On the glutaraldehyde-crosslinked bovine serum albumin film thus formed, 11.1 of photocrosslinkable polyvinyl alcohol (product of Toyo Gosei Co., Ltd .; stilbazolium group content 1.3 mol%, degree of polymerization 1700, saponification value 88) was used. % Aqueous solution
3.6g glucose oxidase (Sigma product; Type V
II-S, G7016, 165,800 units / g solids) 16.6 mg and distilled water 3.46 g were sequentially added to prepare a dope solution 2.5 μl, spinner applied (200 rpm, 15 seconds), and left at room temperature for 1 hour UV irradiation was performed for 6 minutes to immobilize glucose oxidase in the photocrosslinked polyvinyl alcohol membrane.
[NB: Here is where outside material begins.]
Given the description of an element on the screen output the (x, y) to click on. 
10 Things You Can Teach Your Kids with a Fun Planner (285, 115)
(Measurement) The measurement of the manufactured biosensor was carried out using a current detector (LC-4B manufactured by BAS Co.), a sample injector (Model 231 manufactured by Gilson Co.), a pump (DMX-2000 manufactured by Sanuki Kogyo; a double plunger). Type) and a Teflon tube (outer diameter 1/16 inch, inner diameter 1.0 mm) were used for flow injection analysis.
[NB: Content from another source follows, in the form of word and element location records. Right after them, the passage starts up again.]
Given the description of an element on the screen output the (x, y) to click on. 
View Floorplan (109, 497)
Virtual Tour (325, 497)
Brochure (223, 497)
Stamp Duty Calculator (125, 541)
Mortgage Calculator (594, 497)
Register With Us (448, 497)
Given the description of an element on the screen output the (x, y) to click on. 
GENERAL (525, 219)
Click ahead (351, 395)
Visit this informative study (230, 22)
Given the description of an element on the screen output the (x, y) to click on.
The measurement conditions are 30 ° C., pH 6.9 and applied voltage.
0.6V vs. Ag / AgCl, cell volume 30μl, sample loop 10
μl, distance between sample injector sensors 1 m, flow rate 1.
4 ml / min, the buffer solution is a neutral phosphate standard solution (0.025M KH ₂ PO ₄ , 0.025M Na ₂ HPO ₄ ) 1 specified in JIS K-0020.
In 500 ml, 0.5 g (8.2 mM) benzoic acid as preservative and KC
l The addition of 1.86 g (50 mM) was used.
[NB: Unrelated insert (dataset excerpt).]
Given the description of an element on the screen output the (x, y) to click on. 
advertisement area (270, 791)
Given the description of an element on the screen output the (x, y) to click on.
Glucose has a final concentration of 50, 100, 2
L-ascorbic acid in an amount such as 50, 500, 800, 1000 or 2000 mg / dl and mixed with it is 100 mg / dl
Used in each amount. The selectivity for L-ascorbic acid at these concentrations averages 0.9% F
S (100m when glucose output value of 100mg / dl is 100%)
When the output of 100% g / dl glucose was 100 nA, it was 0.9 nA, but N = 3). In addition, the glucose concentration calibration range is 0 with or without L-ascorbic acid.
It was ~ 800 mg / dl.

Example 2 In Example 1, a dope solution was spinner-coated on a glutaraldehyde-crosslinked bovine serum albumin film, left at room temperature, and then 2.5 μl of dope solution containing no GOD was spinner-coated (200 rpm, 15 seconds). ) And left at room temperature for 1 hour,
Thereafter, irradiation with ultraviolet rays for 5 minutes, washing with water, and development were carried out for 1 minute.

When the obtained sensor was evaluated in the same manner as in Example 1, the selectivity was 0.8% FS (n = 3), and the calibration range was expanded to 0 to 2000 mg / dl.

The glucose concentration and the current output (unit:
The relationship with μA) is as follows, and a calibration curve for each of the above calibration ranges can be created from this relationship. Glucose concentration (mg / dl) Example 1 Example 2 50 0.22 0.10 100 0.45 0.20 250 1.15 0.35 500 2.30 0.80 800 3.30 1.30 1000 3.45 1.75 2000 3.90 3.15

Example 3 Using the biosensor prepared in Example 1, commercially available urine (control urine; abnormal type, glucose concentration 25)
0 mg / dl), 1.20 μA (n = 3)
Output, which showed good agreement with the calibration result of Example 1.

Comparative Example In Example 1, after forming a glutaraldehyde cross-linked bovine serum albumin film, it was prepared from GOD 16.6 mg, bovine serum albumin 3.4 mg, distilled water 1 ml and 2% glutaraldehyde aqueous solution 10 μl on this film. 2.5 .mu.l of the dope solution was added dropwise, cross-linked at 40.degree. C. for 30 minutes and then washed with water for 1 minute.

When the obtained sensor was evaluated in the same manner as in Example 1, the selectivity was 2.6 (n = 3).
The glucose concentration calibration range was 0 to 800 mg / dl with and without L-ascorbic acid.

[Brief description of the drawings]

FIG. 1 is a calibration curve graph of glucose concentration in Examples 1 and 2.

Claims (2)

[Claims] 1. A urinary sugar biosensor comprising a glutaraldehyde-crosslinked bovine serum albumin film and a glucose oxidase-containing photocrosslinked resin film formed on a working electrode in this order. 2. The urine sugar biosensor according to claim 1, wherein a glucose oxidase-free photocrosslinking resin film is further formed on the glucose oxidase-containing photocrosslinking resin film.